Source:

────

Cette influence se poursuivit même lorsque Byzance tomba pour passer sous domination des Trucs ottomans, puisque le sultan Mehmet II conféra une grande autonomie au patriarche de l’église grecque orthodoxe.

Après la date clé de 1453, la région passa sous domination des Turcs, peuple multi ethnique duquel émergea les Ottomans issus des Oghouz.

Peuple de nomades continentaux soudés par la religion islamique importée de Perse par les Seldjoukides, les Turcs chassés de leur territoire par les invasions des Mongols, prennent le dessus sur un empire byzantin à bout de souffle et conquièrent toute l’Anatolie entre le XIII et le XV ième siècle. Au XVI ième siècle après JC, les sultans font de la Turquie le pole dominant de l’Islam sunnite en soumettant les puissances arabes à Bagdad, Damas et au Caire.

L’empire byzantin est alors absorbé dans un processus de turcisation visant à imposer la langue turque et la religion islamique aux populations.

Impossible de ne pas parler de l’influence iranienne, immense au titre du peuple Perse, dont les empires achéménide puis sassanide puissamment structurés, laissèrent une culture et des structures pérennes qu’aucune autre domination ni grecque, romaine, turque ou arabe ne put faire disparaitre.

Islamisés par la conquête arabe, les Iraniens adoptèrent cependant via Chah Ismail en 1502 le chiisme comme religion d’état contrairement à l’écrasante majorité des autres pays musulmans.

Après une période de réformes sous influences des puissances occidentales russes et anglaises au XX ième siècle, l’Iran réopéra un virage nationaliste et islamique avec l’arrivée de l’ayatollah Khomeini au pouvoir en 1979.

Aujourd’hui l’Iran continue de peser sur l’Asie mineure par le lien avec les populations chiites azéri ou plus complexes alévis peuplant la Turquie.

Derrière les trois premières puissances ayant contribué à modeler l’Asie mineure, Bruneau choisit ensuite de parler de deux autres peuples incontournables de la zone : les Arméniens et les Kurdes.

Présents depuis le VI ième siècle avant JC, les Arméniens ont longtemps revendiqué leur indépendance construite sur un christianisme détaché de toute racine latine et grecque.

Artisans et commerçants, les Arméniens s’implantèrent au fil des siècles en Turquie tout comme en Europe ou Asie.

Ils bénéficièrent de l’aide de la politique expansionniste de la Russie du XIX et XX ième siècle dans le Caucase pour consolider leur territoire mais furent perçus comme une menace intérieure par la Turquie qui entreprit un plan d’éradication concrétisé par le génocide de 1914-1915.

────

Entrées fournies:
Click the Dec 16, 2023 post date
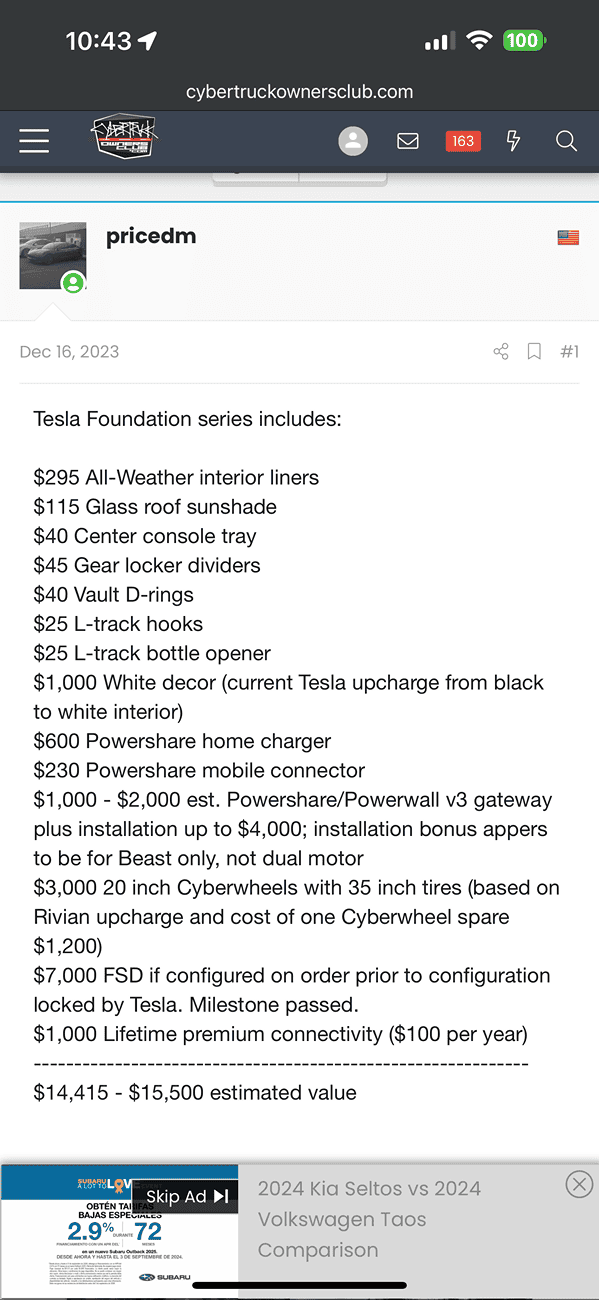The height and width of the screenshot is (1300, 599). pos(69,352)
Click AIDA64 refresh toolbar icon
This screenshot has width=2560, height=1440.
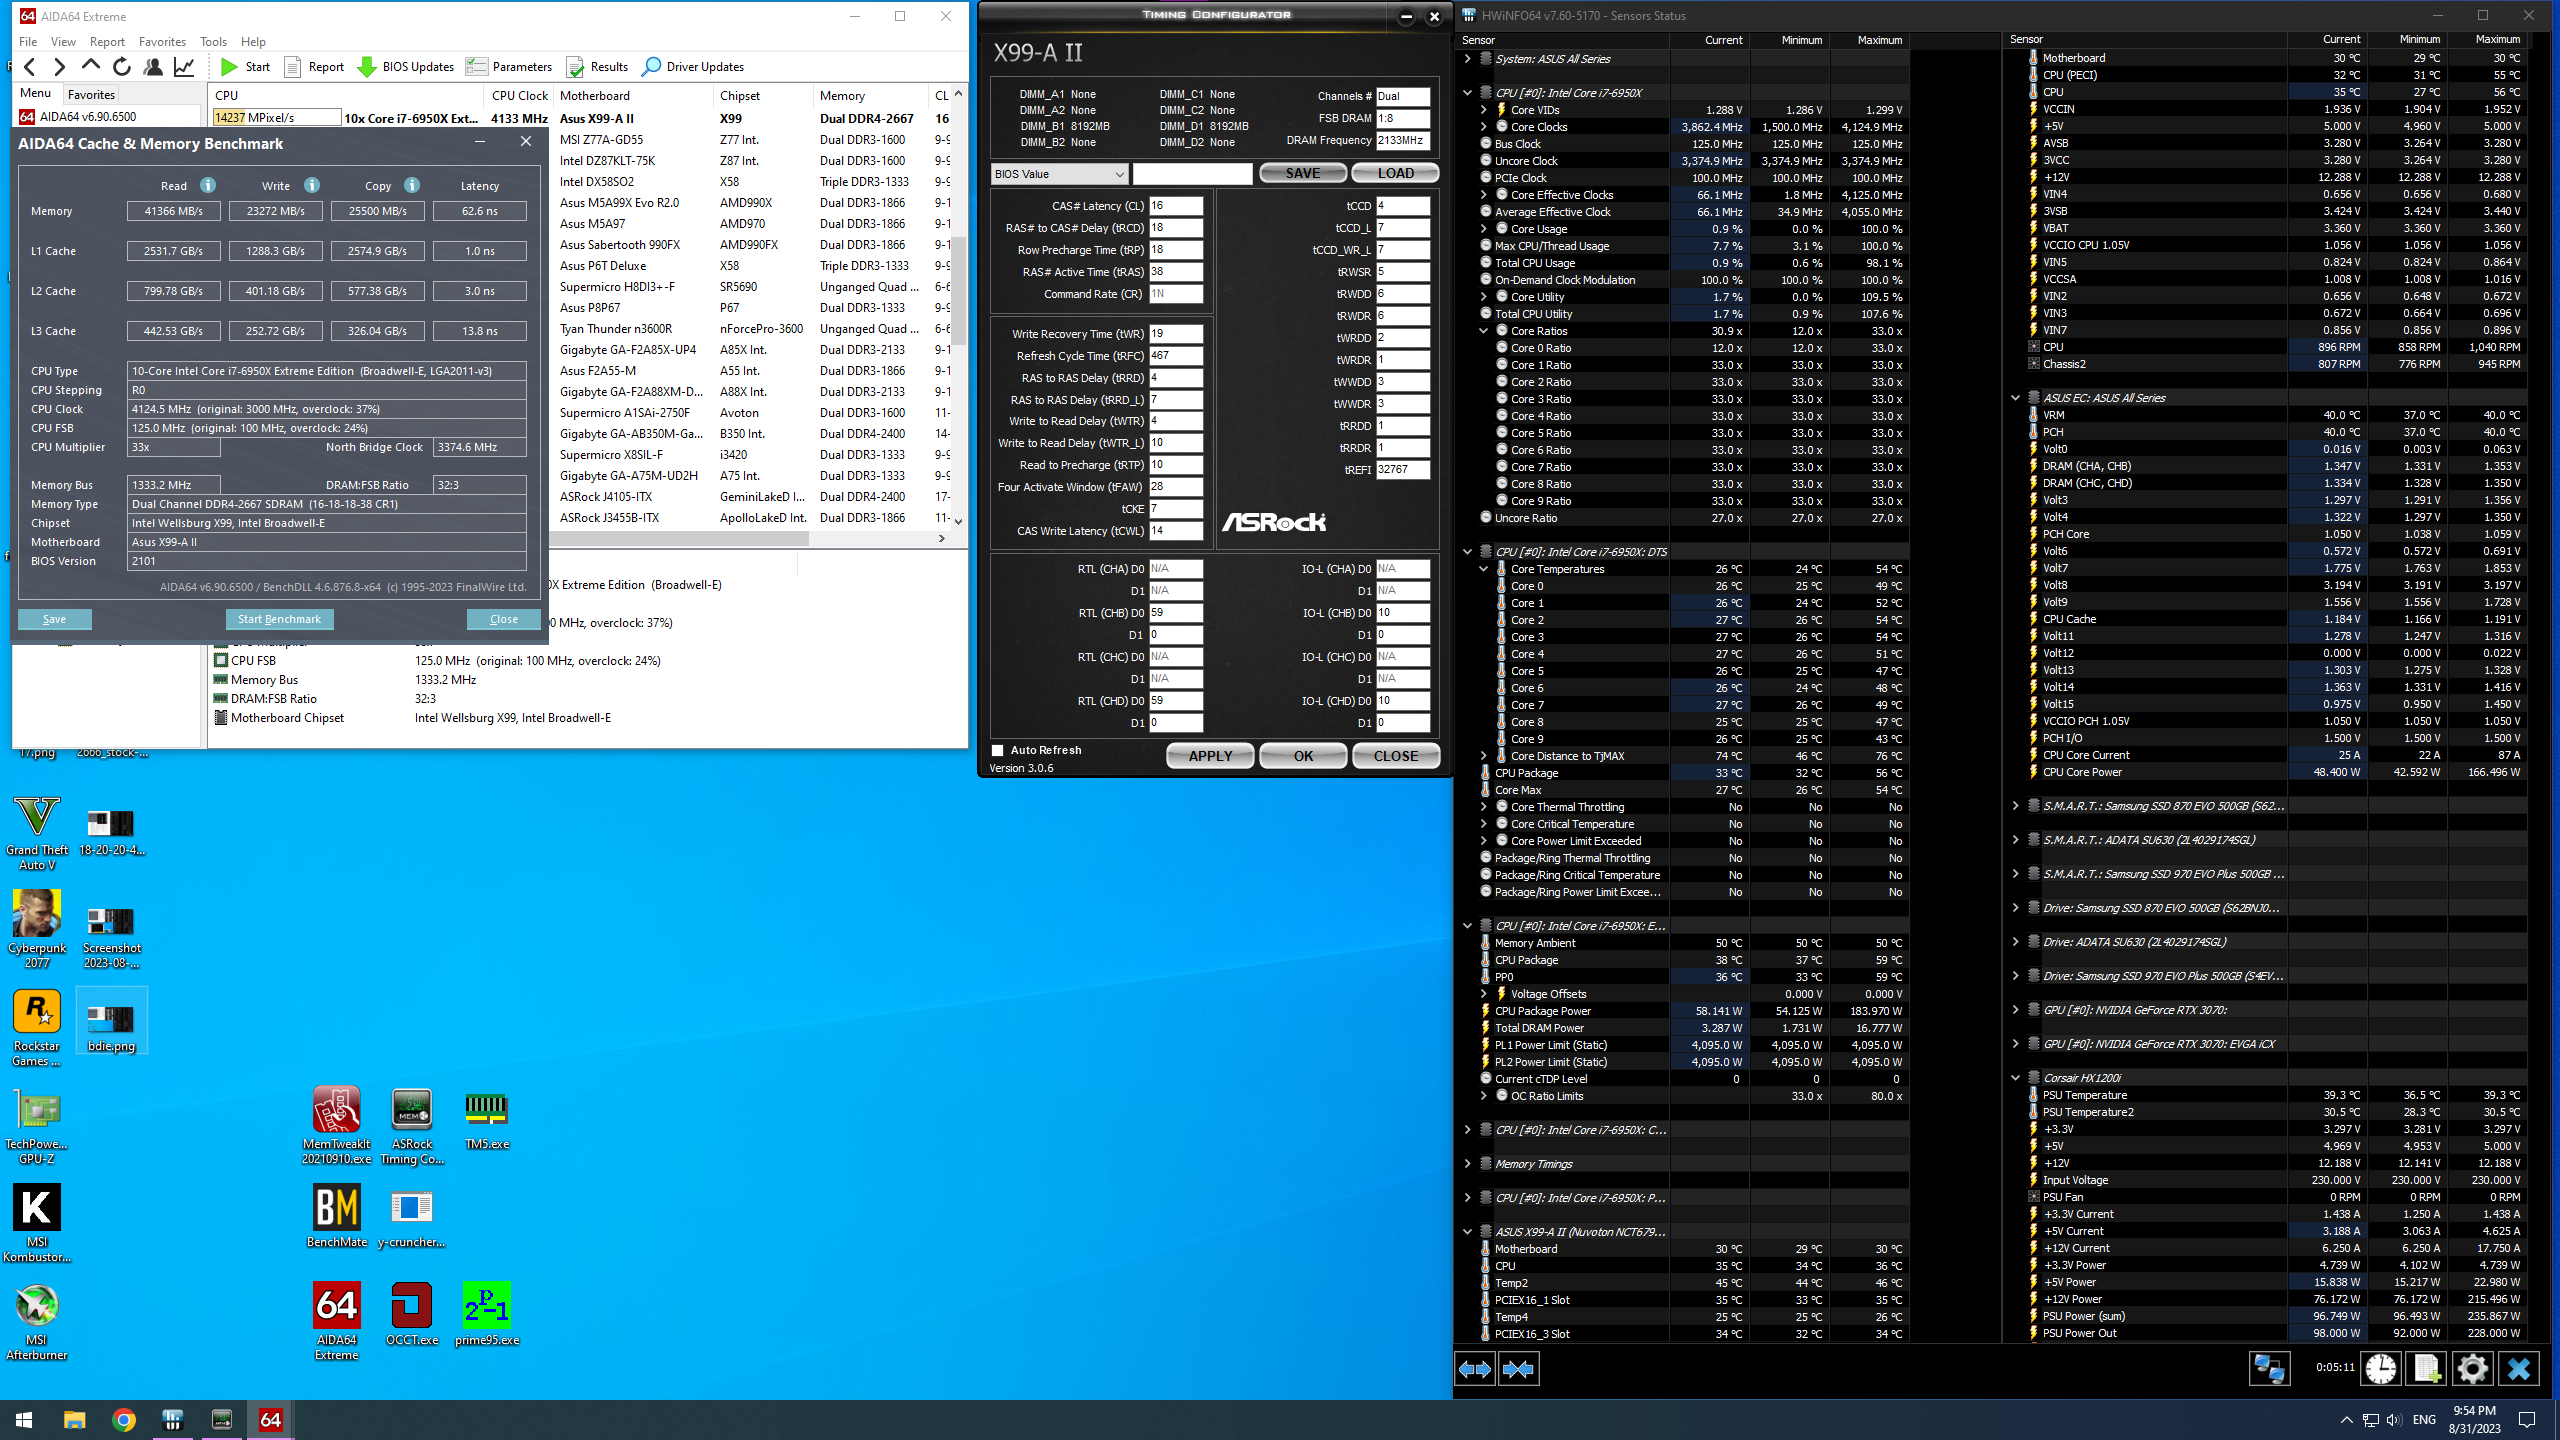tap(122, 67)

────

Votre tâche:
Répondez aux questions suivantes à partir du texte sur l'Asie mineure.
(a) Quel sultan conféra une grande autonomie au patriarche de l'église grecque orthodoxe ?
(b) En quelle année Chah Ismail fit-il du chiisme la religion d'état de l'Iran ?
(c) De quels deux peuples Bruneau choisit-il de parler après les trois premières puissances ?

Résultat:
(a) Mehmet II.
(b) En 1502.
(c) Les Arméniens et les Kurdes.